Its a good idea to take all pressure away, just give them the safe food. Let them get comfortable with knowing their food is safe. You need to build this level of trust before even thinking about doing anything else.

I get plates for my son that are seperated into sections. This means i can add a "try it" food, without the whole plate then being rejected. As just that section is refused without it being "contaminated".

We have ended up in A&E multiple times when he has been ill, because he refuses to eat and drink anything when he is ill.

You need to shelf the guilt. Its serving no purpose and helping no one. My son had a cheese sandwich for lunch everyday for a year and a half. He goes to an AP that has a private chef who makes lovely, fresh hot lunches. And every time my son orders...... a cheese sandwich.

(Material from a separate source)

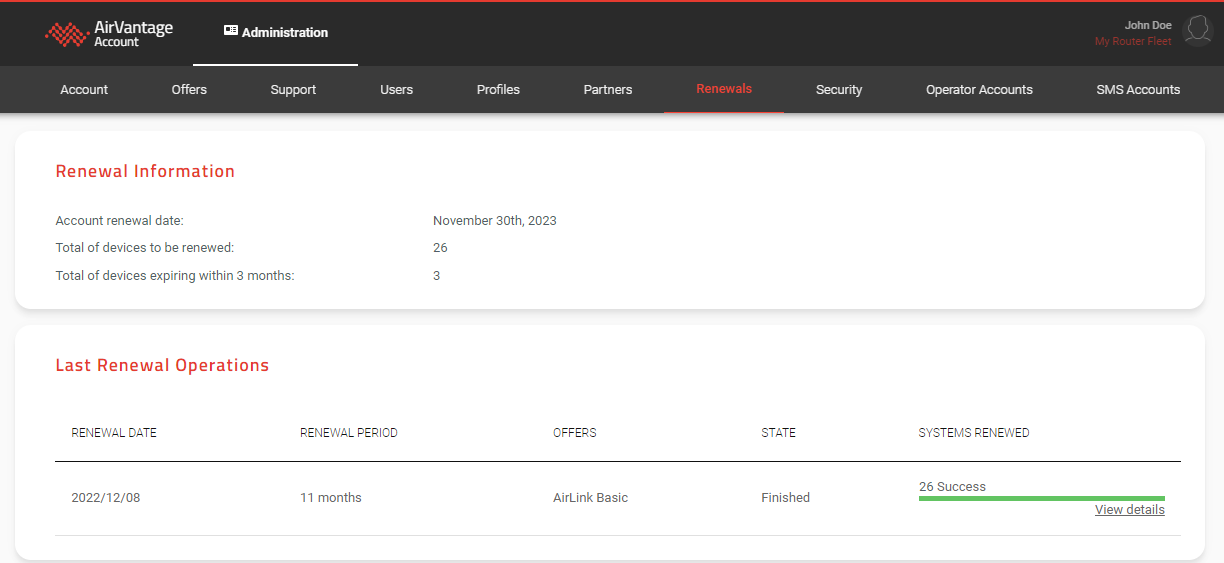Sort by Renewal Date column header
This screenshot has width=1224, height=563.
tap(114, 433)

DrCoconut · 28/10/2025 17:20

I dealt with far worse than this and have now reached a point where my DS can go to most places and find something acceptable on the menu. When he was small he only ate potato waffles. Nothing else at all. We ended up referred to a dietician who suggested essentially what I think is now known as division of responsibility. I gave him potato waffles and a tiny helping on a separate plate of something very similar I think it was alpha bites or something like that. Tiny helping and no drama, either they eat it or not. No cajoling or nagging, just a straightforward "I made some alphabites today, I'll put some on the table if you want to see them". Hopefully see evolves to try. If it works after a few tries keep at it until you have two reliable foods. Then maybe try chips. The idea is that the transition is very gradual. In our case we gradually made it to frozen roasties and then homemade. Diet purists will throw up their hands in horror but McDonalds fries and happy meal toys led to chicken nuggets which gradually led to fishfingers and onto non battered chicken. This is a long long haul taking months or even years, it is not a quick fix. It involves "unhealthy" options - chocolate powder to get milk in for example. It involves creativity - make a food diorama with chicken dinosaurs, call food different names (DS would not eat omelette at first but if I added a dash of soy sauce and called it Chinese pancake he was fine?), anything at all to maintain interest as long as there is no pressure. I think if a child is truly a difficult eater it is not spoiling, pandering or whatever to do what it takes to get them to eat. Feel no guilt and serve what they will eat while you gradually work on expanding the range. And tell anyone commenting to mind their own unless they wish to offer a constructive solution.

DrCoconut · 28/10/2025 17:22

BelieverSurvivor · 27/10/2025 22:27

This is more than being fussy. It sounds like ARFID.

My son is 8 with Autism, he eats a restrictive diet. He hits all his food groups so even though he is limited, its pretty balanced.

My son doesnt like hot food except from a very limited few things, though even then, he eats them cold. My son doesnt eat any potatoes at all.

I had to let go of what i thought was nice for him, family meals, family takeaways, Christmas dinner. Because actually, for him, this wasnt a nice experience. Imagine being given something you dont like for dinner every day. Its miserable, even with the best intentions.

Its a good idea to take all pressure away, just give them the safe food. Let them get comfortable with knowing their food is safe. You need to build this level of trust before even thinking about doing anything else.

I get plates for my son that are seperated into sections. This means i can add a "try it" food, without the whole plate then being rejected. As just that section is refused without it being "contaminated".

We have ended up in A&E multiple times when he has been ill, because he refuses to eat and drink anything when he is ill.

You need to shelf the guilt. Its serving no purpose and helping no one. My son had a cheese sandwich for lunch everyday for a year and a half. He goes to an AP that has a private chef who makes lovely, fresh hot lunches. And every time my son orders...... a cheese sandwich.

Yes to letting go of expectations. This can be so difficult with well meaning family and friends who just don't understand and make a "lovely" meal for your child despite you asking for microchips or something and then get upset when it is left.